Access Program for the Blind - The beginning

When Chris and I went on the History of Khmer Art trip as part of the NMV we met a lovely woman called Susy (I wrote about it at the time - she is the one that got married in the same room as we did about two months after us). Well, whilst on the tour we had had a chat about the fact that tourist attractions in Thailand were not very inclusive when it came to people with disabilities and we thought it would be a great idea to put together something that would enable blind tourists to visit. After the trip Susy did some research and attempted to get some commitment from those involved in the tourist industry which didn't really go as well as she had hoped and the idea was shelved (but not forgotten).

Then late last year the NMV had a Study Group at the Southeast Asian Ceramics Museum (SEACM) on shipwreck Ceramics. (The Museum was established in 2002 to commemorate the 40th anniversary of Bangkok University and it houses more than 2,000 ancient and valuable ceramics most of which are from shipwrecks). During the study group, Dr Roxanna Brown the director of the Museum, said she often taught people about ceramics by blindfolding them so that they could learn through touch. Susy, who had already decided to scale down the original idea, spoke with her about the possible development of a blind access program at the NMB (National Museum Bangkok) and Dr Roxanna Brown kindly offered to facilitate a pilot session at the Ceramics Museum - Susy contacted me and asked if I would like to be involved.

So on Wednesday afternoon I met up with Susy and a couple of other volunteers, Nidhi and Margo (I knew both from the Khmer trip), and we made our way over to the Thailand Association of the Blind (TAB) to pick up Khun Monthian, Director of the TAB, (He's amazing and had only just got back from delivering a presentation to the UN in Geneva about human rights) and the three students that had agreed to be our guinea pigs (Yue, Air and Quam). Then made our way to SEACM where we met up with Barb, Chair of the NMV, and the Director and his assistant from the NMB. (The photo above from left to right - Dr Roxanne, Khun Burin, Yue, Nidhi, Air, Barb, Quam, Me, Khun Monthian). Our job was to assist the participants by guiding their hands whilst Roxanna taught them about ceramics and how to identify them.
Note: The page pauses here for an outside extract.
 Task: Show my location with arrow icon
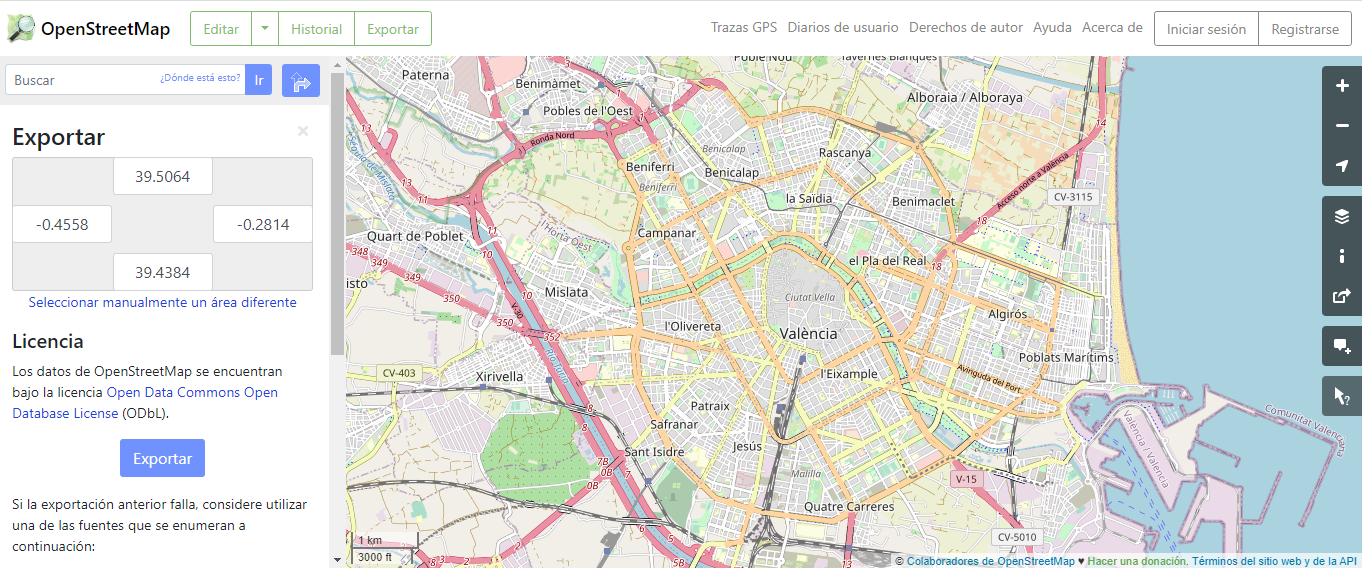coord(1342,166)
It was absolutely fantastic - everyone sat on the floor whilst the ceramics were passed around - the three girls and Khun Monthian were taught how to identify the differences between Sukhothai, Sisatchanalai and Chinese Ceramics and then were given a piece each and asked to describe to the rest of the group where it was made and why. It was the first time that they had been able to learn something about the history of their country and actually be able to touch what they were learning about. (Normally things are displayed behind glass and, when your blind, being told that it's a green pot that's over 1,000 years old doesn't really mean much). They absolutely loved it and were really excited (Quam made the comment 'I can't believe I'm touching history') - the pieces they were touching were thousands of years old. After the session we went round the museum itself and agreed that we would form an Access Program working group to discuss how to move this idea forward. We're meeting again on Monday at the NMB so that the participants can provide feedback and we can discuss how the NMB could go about implementing such a program.
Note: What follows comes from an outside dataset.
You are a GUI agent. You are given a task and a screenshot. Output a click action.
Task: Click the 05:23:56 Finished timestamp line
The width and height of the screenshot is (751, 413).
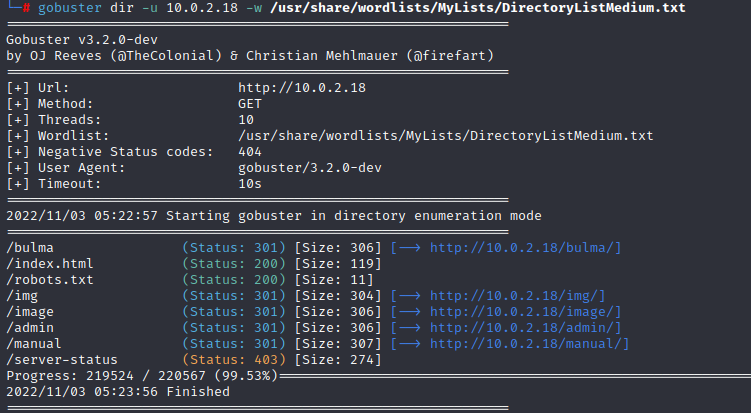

It was a very humbling experience and I spent some time talking to Khun Monthian about how the BWG could get involved so I am also going to visit the TAB's adult training centre, with my volunteer co-ordinator hat on, after Songkran to identify what volunteering positions there might be. (I also learned that the TAB fund a blind school so will do more investigation into that as well).


  1. Go on yersel', wee yin! You're making an old man very proud.

  2. From small beginnings... You're doing a great job. The delight on their faces says it all. Luv Katwoman

  3. Remember the lady at the cashpoint. Do you still have her card. She had just arrived from Vietnam and was looking for this type of organisation to get involved with.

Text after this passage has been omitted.